+++ Text shown +++
NI: Jury trials resume in Northern Ireland for first time in five months
Jury trials have resumed in Northern Ireland for the first time since the start of the COVID-19 crisis in March.
Following physical alternations to allow jury trials to take place in line with public health guidelines, a jury trial has begun in Laganside Court in Belfast, and five more Crown Court venues are due to open by the end of September.
The recommencement of jury trials marks the latest stage in the recovery of the justice system following the easing of restrictions put in place in response to the COVID-19 pandemic.
Justice Minister Naomi Long said: “Jury trials are one of the cornerstones of our justice system and it is a hugely significant step that we are now in a position to accommodate them again.
“At the height of the COVID-19 pandemic and the lockdown restrictions, it was logistically impossible to hold jury trials.
“I recognise this will have been hugely frustrating and distressing for those who have been awaiting the outcome of cases. I want to reassure those impacted that everything possible has been done to get jury trials up and running in the safest and most efficient way possible.”
Sarah Ramsey QC, chair of the Bar Council of Northern Ireland, said: “Jury trials are essential to our criminal justice system and to the rule of law. We have been working in partnership with all those involved in the delivery of criminal justice in recent months to plan for the safe resumption of this fundamental part of the trial process.
“It is very reassuring that efforts to restart jury trials have involved a cautious and planned approach which very much prioritises practical measures to ensure the safety of all those attending court venues.
“Undoubtedly the COVID-19 pandemic has had a profound impact on the legal and justice system as the Lord Chief Justice consolidated all court business into five venues to deliver urgent business with many hearings using video technology.
“Throughout the pandemic our barristers have been motivated by a strong sense of duty to continue to serve the administration of justice to the fullest extent possible, adapting to the necessary changes in these unprecedented times. We are continuing to work with stakeholders across the justice system to plan for the graduated increase in court activity in the weeks ahead as we approach the start of the new legal year.”
+++
*Work task A*: Reproduce the jury trials article between "Following physical alternations" and "end of September.", inclusive.
*Work task B*: Pick up the article on jury trials in Northern Ireland after its final sentence and continue writing it.
+++ Data shown +++
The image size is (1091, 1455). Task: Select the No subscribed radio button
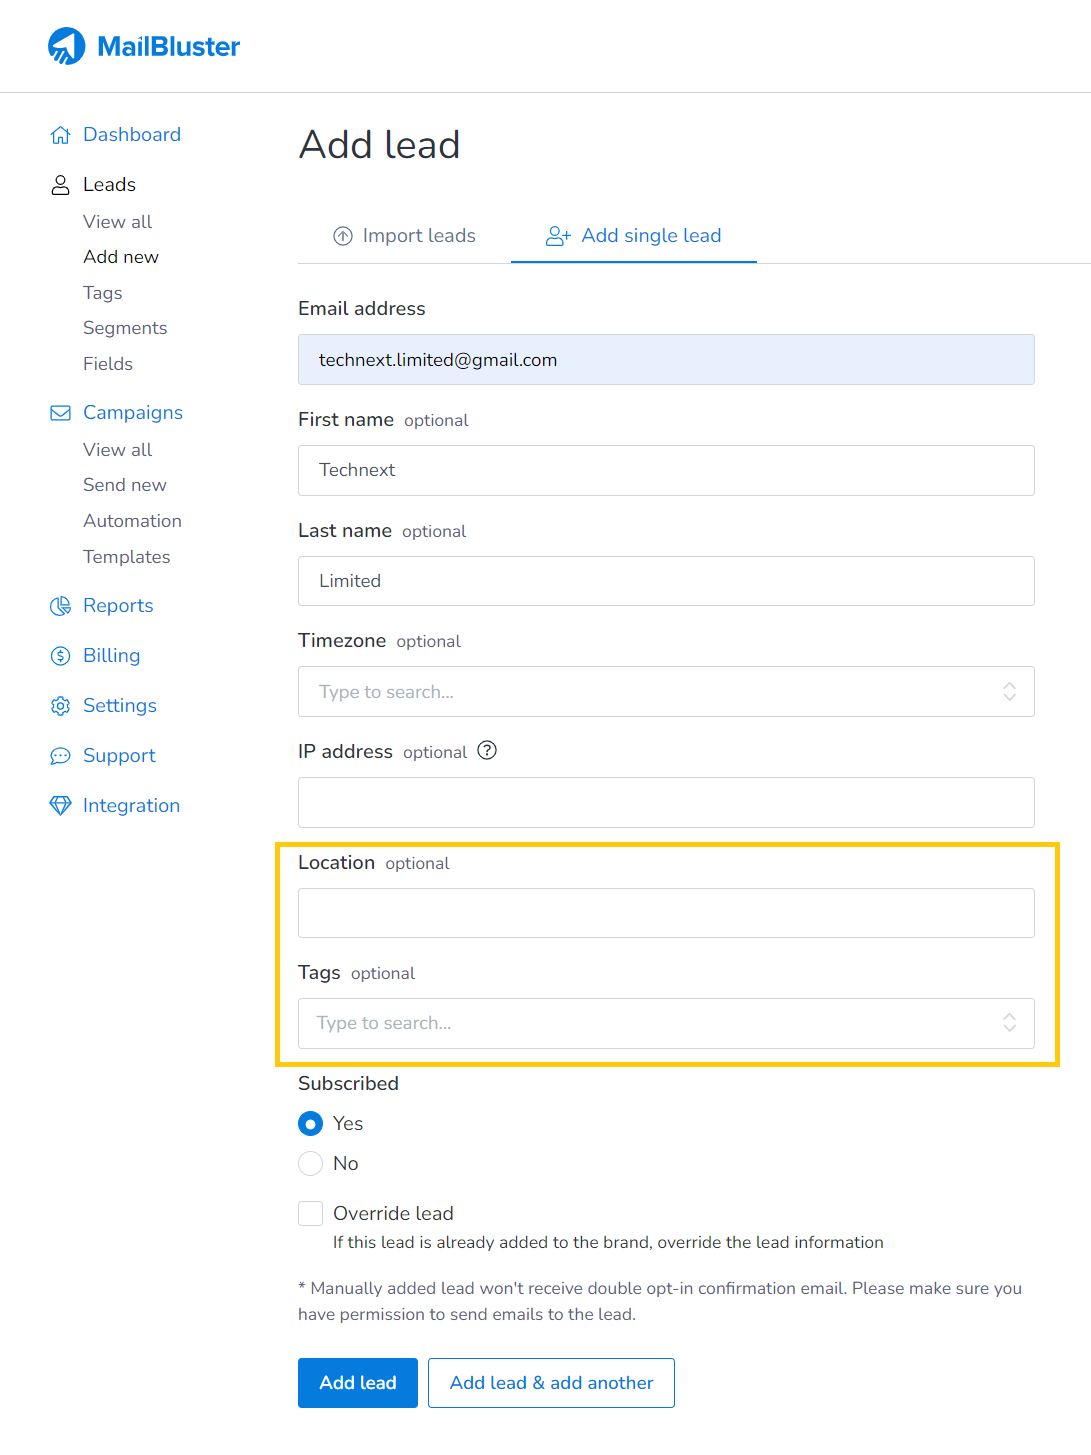click(x=311, y=1164)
+++
*Written reply A*:
Following physical alternations to allow jury trials to take place in line with public health guidelines, a jury trial has begun in Laganside Court in Belfast, and five more Crown Court venues are due to open by the end of September.

*Written reply B*:
The measures introduced to allow jury trials to proceed safely include the adoption of a two-court model for Crown Court trials, with one courtroom being used for hearings and another used for jury deliberation.
Physical distancing will be in place in courtrooms and all public waiting areas. There will be either two metres’ space or screens between all court participants, including between jurors.
Court users entering court buildings must wear face masks in all communal public areas like waiting areas and lobbies. A face covering may also be worn during proceedings, unless a judge directs an individual to remove it.
From 24 August 2020, courts will operate from 12 multiple courtroom venues dealing with criminal, civil and family cases. There will be capacity for 18 magistrates courts, with other courtrooms being used for Crown Court, County Court, coroners and tribunal business.
Ms Long said: “Courts will continue to undertake as much business as possible remotely but the increased capacity will facilitate a move away from urgent and agreed business only to a focus on case progression and disposal.”
She added: “All of these new practices are being evaluated and some new practices will be maintained as we move forward to streamline and speed up the justice system.
“A huge amount of work has gone into getting this far and I want to thank everyone in our courts and tribunals, the judiciary and across the legal profession and the wider justice family who have worked hard throughout lockdown to ensure the process of justice did not grind to a halt and continued to be delivered throughout this health crisis.”